All of them could, in one way or another have been fixed by Microsoft given the will. Given the want to evolve the service, to change things around, to make it a success (and here I don’t give a toss about the MS is a big company stuff, where there’s a will at a company, it can be made to happen). Very little ever, really, did change. Some things did but often the changes were small or too slow to emerge.

XNA grew stronger as a language and tool but the service you deployed to remained predominantly a ghetto. An enforced ghetto at that.

That was where XBLIG truly got it wrong. MS, whether through intent or not, consistently sent a message to indie developers on XBLIG.

You are second class. You are not our premium tier. We will keep you apart.

Sure, there was an initial promise of XBLIG-XBLA upselling but that became a crazy dream as rapidly as the promise had first appeared. XBLIG and XBLA would forever be apart.

I used to get angry about XBLIG. Mainly out of frustration. Now I just get sad.

I get sad because XBLIG still has potential. I get sad because XBLIG allows amateur developers to make the daftest things and have them there on a console alongside big name titles yet they get treated as second class developers regardless of skills or talent. Regardless of the quality of the games, and let it be known that there are fantastic games on XBLIG, they can never break through the ceiling MS have put in place for them.

I get sad because now, even if MS made a lot of the things right that they got wrong, XBLIG has become a cesspool of crapware that’s hard to wade through. Deliberate crapware at that. Often from developers who started off with the best of intentions to make great games, to make wonderful things. But when there’s no hope to shine, sod it, we’ll just take a dump here anyway. And dump there they have.

A recent GI.biz article (login required) seemed to offer hope to wannabe upcoming XBLIG developers, there’s money still in them thar hills. There’s hope for us all. That the money is in tatware, cloneware and avatarware (not all avatarware is bad) seemed to be entirely glossed over in favour of just looking that there’s money to be made.

Rather than the creative hotbed of indies-on-consoles it could have been (and for a while, was), XBLIG is now home to a flood of tat and thanks to the relatively self perpetuating nature of top lists, a flood of tat that you’d have to wade through to even be aware that anything truly original, truly out there or sparkling exists on the service. Now, I like tat at times but there’s only so much tat one can take wading through, y’know? And when the service is propped up on these things and other developers are jumping ship?
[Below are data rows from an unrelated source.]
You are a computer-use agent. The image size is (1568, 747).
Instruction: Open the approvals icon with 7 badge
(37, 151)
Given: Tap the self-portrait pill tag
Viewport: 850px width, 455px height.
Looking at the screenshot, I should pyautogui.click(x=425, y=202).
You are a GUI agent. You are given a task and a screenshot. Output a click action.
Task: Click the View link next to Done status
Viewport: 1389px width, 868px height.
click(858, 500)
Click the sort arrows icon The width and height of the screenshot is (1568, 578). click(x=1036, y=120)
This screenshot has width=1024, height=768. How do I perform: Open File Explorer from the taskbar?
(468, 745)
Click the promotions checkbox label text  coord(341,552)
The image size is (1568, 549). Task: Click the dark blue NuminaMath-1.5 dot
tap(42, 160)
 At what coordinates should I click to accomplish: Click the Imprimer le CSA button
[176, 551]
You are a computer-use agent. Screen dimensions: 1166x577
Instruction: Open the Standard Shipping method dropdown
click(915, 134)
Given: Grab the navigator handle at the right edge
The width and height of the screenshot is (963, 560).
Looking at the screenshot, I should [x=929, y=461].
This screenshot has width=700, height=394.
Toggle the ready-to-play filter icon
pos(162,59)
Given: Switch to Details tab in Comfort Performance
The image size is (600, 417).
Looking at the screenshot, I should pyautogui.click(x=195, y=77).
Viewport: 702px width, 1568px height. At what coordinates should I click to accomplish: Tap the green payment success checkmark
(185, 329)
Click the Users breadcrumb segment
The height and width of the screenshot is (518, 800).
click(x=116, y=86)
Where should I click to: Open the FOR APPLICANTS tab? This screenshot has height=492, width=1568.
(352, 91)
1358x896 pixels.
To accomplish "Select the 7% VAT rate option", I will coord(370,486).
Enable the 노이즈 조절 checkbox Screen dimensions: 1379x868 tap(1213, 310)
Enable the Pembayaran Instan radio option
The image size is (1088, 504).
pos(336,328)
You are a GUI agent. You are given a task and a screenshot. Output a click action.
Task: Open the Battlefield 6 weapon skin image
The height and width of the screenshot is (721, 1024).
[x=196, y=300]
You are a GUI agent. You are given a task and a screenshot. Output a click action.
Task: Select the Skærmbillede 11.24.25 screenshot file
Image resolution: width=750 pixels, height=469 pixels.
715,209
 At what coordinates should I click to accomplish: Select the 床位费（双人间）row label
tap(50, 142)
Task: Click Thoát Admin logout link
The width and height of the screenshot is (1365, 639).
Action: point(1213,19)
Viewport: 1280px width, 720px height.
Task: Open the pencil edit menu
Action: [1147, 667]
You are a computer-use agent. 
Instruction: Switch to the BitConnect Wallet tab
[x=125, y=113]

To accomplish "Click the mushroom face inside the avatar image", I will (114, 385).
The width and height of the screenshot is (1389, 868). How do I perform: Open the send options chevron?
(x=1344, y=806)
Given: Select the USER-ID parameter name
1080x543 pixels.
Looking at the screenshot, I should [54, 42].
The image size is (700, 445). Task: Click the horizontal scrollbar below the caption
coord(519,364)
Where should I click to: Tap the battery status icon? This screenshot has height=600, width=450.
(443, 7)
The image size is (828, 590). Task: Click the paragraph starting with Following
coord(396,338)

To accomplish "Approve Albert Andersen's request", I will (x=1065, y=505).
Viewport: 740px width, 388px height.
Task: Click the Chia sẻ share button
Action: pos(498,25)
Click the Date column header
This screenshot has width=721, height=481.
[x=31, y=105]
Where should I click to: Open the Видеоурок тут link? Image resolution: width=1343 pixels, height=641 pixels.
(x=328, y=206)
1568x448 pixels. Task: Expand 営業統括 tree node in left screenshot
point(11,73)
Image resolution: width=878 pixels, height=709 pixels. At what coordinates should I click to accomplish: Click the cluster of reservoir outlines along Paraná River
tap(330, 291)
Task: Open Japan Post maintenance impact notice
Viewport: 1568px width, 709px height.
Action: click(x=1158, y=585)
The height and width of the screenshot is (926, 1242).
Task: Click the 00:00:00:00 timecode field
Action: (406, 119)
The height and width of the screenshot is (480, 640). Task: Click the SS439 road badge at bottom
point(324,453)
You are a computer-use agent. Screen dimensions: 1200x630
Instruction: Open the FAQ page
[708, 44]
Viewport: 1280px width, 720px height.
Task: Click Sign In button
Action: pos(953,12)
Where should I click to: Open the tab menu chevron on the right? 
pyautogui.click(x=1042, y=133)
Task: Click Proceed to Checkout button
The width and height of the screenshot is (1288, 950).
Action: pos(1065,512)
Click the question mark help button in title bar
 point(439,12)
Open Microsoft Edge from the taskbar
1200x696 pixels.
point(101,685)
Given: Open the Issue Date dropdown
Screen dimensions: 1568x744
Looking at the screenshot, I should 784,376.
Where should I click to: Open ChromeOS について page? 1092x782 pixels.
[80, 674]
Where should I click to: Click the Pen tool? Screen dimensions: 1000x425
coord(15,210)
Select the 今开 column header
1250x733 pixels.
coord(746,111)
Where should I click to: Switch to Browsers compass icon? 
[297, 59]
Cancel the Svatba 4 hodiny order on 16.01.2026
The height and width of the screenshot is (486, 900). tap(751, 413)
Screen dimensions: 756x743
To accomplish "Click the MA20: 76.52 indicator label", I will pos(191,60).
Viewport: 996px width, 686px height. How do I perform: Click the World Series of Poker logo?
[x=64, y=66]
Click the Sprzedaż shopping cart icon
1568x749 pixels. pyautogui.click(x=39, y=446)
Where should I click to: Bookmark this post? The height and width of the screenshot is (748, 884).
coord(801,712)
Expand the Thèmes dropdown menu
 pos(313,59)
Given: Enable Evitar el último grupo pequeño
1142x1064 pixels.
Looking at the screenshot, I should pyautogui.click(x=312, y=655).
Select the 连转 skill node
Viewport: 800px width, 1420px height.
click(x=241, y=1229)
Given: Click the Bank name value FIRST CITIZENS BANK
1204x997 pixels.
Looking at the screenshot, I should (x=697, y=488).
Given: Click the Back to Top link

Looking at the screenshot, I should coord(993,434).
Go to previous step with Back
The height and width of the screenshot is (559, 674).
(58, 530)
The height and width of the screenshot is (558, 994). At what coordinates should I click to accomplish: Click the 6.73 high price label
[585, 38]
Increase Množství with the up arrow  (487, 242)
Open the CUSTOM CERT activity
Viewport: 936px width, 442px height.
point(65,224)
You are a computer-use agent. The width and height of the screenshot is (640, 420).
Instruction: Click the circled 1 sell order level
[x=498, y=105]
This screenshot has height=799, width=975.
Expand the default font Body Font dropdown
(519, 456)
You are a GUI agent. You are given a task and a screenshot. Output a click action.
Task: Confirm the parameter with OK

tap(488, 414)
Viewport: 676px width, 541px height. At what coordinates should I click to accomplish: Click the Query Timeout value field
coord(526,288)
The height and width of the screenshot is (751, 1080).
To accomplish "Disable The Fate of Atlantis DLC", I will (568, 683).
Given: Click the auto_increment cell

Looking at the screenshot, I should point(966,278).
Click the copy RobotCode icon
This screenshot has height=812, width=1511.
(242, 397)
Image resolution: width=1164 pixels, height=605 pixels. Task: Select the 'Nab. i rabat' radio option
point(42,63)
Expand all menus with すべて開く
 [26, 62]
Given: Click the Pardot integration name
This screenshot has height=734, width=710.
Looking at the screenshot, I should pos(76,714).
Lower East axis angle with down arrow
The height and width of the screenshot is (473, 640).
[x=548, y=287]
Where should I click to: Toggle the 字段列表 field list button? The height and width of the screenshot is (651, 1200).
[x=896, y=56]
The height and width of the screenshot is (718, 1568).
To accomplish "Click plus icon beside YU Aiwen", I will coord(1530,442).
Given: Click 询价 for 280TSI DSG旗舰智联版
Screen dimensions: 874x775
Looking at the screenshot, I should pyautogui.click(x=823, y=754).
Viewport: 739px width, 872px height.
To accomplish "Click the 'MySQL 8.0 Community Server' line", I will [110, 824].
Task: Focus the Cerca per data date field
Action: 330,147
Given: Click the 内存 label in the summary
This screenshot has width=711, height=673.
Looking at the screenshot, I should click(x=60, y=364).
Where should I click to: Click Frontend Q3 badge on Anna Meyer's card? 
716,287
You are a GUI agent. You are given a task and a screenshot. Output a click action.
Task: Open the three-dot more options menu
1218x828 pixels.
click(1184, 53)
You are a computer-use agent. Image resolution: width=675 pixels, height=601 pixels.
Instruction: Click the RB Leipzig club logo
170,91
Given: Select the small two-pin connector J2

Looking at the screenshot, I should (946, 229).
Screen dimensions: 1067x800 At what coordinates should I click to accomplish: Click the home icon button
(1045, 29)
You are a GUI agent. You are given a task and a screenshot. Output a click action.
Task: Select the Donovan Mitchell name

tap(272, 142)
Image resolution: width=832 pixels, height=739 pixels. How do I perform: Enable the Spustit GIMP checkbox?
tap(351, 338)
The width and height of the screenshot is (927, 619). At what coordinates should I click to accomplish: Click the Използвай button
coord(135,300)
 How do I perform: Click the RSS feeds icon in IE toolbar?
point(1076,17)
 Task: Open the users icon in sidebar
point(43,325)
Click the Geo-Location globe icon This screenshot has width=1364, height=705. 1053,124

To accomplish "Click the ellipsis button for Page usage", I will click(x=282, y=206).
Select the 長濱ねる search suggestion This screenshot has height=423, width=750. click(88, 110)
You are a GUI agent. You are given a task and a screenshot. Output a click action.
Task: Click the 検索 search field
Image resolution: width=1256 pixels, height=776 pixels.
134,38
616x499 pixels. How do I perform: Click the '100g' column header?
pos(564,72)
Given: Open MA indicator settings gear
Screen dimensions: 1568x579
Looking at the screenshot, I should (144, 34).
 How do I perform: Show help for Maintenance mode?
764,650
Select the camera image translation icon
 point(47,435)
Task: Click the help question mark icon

Your service has larger problems than those that you could have fixed early on.

It’s noticeable in the amount of quality releases. Up until late last year, I was still checking on a daily basis to see what would drop. Now, I can go a few weeks and not miss anything of note or importance. I want to be able to say “yeah, there’s a cool game here” to lots of people the same way I do for iOS, the same way I do for the PC but that’s becoming increasingly rare. The amount of essential releases from the past 10 months I could probably count on one and a bit hands.

The move to selling XNA games through Steam and other PC digital distribution channels is becoming an increasingly popular thing. When you can make a good game for XBLIG and sell more on the PC and sell it at a (still inexpensive) premium and without the restrictions that XBLIG places on you, it becomes a no brainer choice. When you can reach more people with less restriction for a similar buy in price on the App Store also*, why wouldn’t you choose there? When you can update your work and address other peoples issues with it at your own discretion and in good time without roadblock, why wouldn’t you choose that service instead?

Games, generally, exist to be played. People, generally, want their games to be played. You go where that happens. And if tat thrives on one service whilst you can sell something wonderful on another, you treat those services accordingly. Crap here, shine there.

And it’s no surprise that people have moved on with their wonderful things. They were never really offered much hope in the first place.

*I’ll just leave you to think about that for a while.